The relevant equation is: Knowledge = power = energy = matter = mass; a good bookshop is just a Black Hole that knows how to read.
Choosing to buy a particular book over others only or mainly because it is the cheapest is excusable only if you are learning to read.
Some people see a bookshop as an archive, or a shrine, or even a time machine. But I think a bookshop is like a map of the world. There are infinite paths you can take through it and none of them are right or wrong. Here in a bookshop we give readers landmarks to help them find their way, but every reader has to learn to set their own compass.
CUSTOMER: Is your poetry section split up into rhyming and non-rhyming sections? BOOKSELLER: No, it’s just in alphabetical order. What kind of poetry are you looking for? CUSTOMER: Rhyming. Preferably iambic pentameter, in poems of no more than ten lines, by a female poet. But, other than that, I don’t mind.

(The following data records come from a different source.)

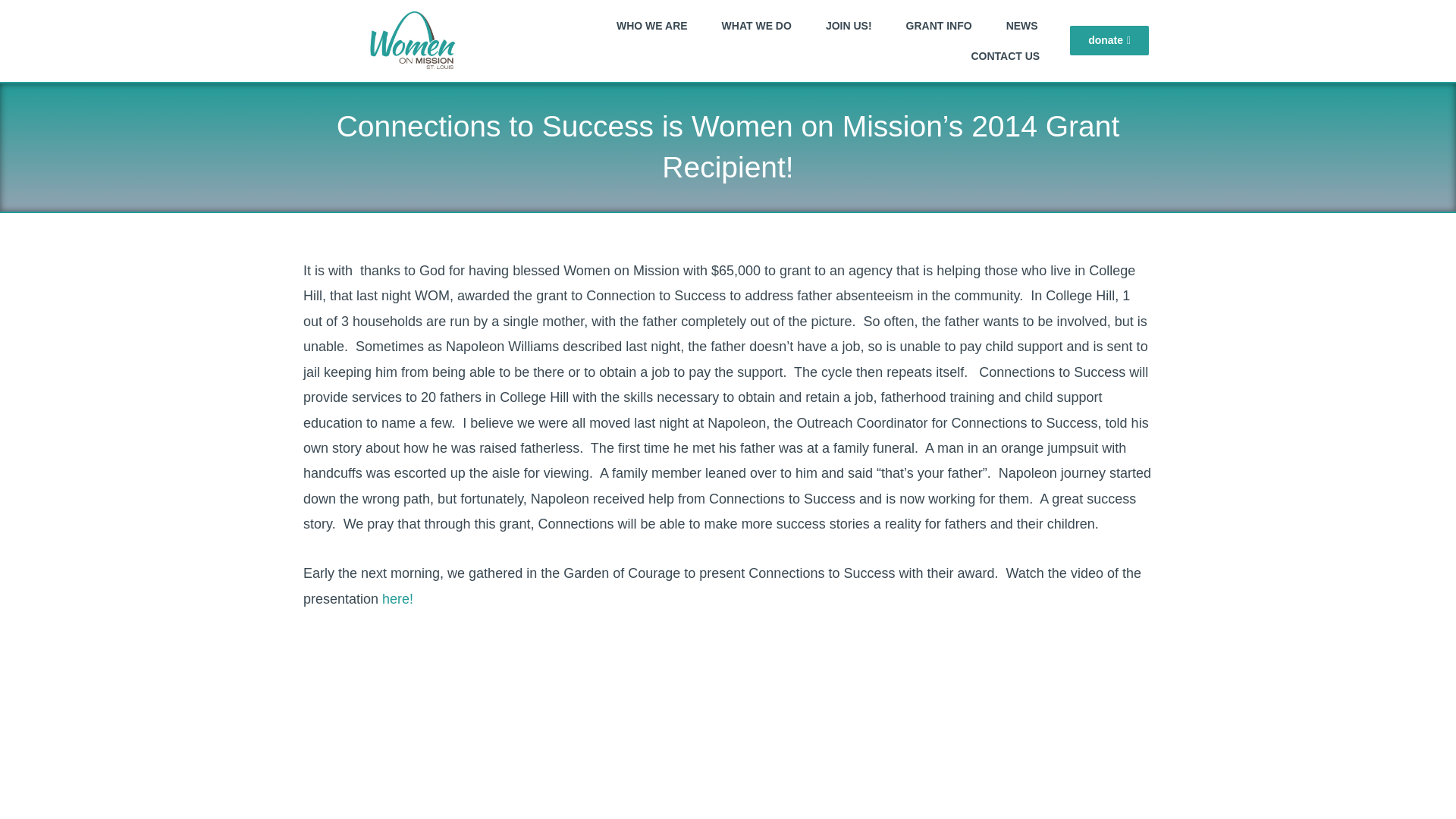
CONTACT US (1004, 55)
JOIN US! (848, 25)
donate (1109, 40)
GRANT INFO (939, 25)
WHO WE ARE (652, 25)
WHAT WE DO (756, 25)
NEWS (1021, 25)
here! (397, 598)
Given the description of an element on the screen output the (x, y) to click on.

Customer: This book has a couple of tears to some of the pages. Me: Yes, unfortunately some of the older books haven’t had as much love as they should have done from previous owners. Customer: So, will you lower the price? It says here it’s £20. Me: I’m sorry but we take into account the condition of the books when we price them; if that book was in a better condition, it would be worth a lot more than £20. Customer: Well, you can’t have taken this tear here into account *points to page* or this one here *points to another page* because my son did those two minutes ago. Me: So, the book is now more damaged than it was before, because of your son? Customer: Yes. Exactly. So will you lower the price?
Customer: Forgotten my glasses, could you read the beginning of this book to me to see if I like it?
You are more likely to find three TVs inside a randomly selected house than you are to find a single book that is or was not read to pass an exam, to please God, or to be a better cook.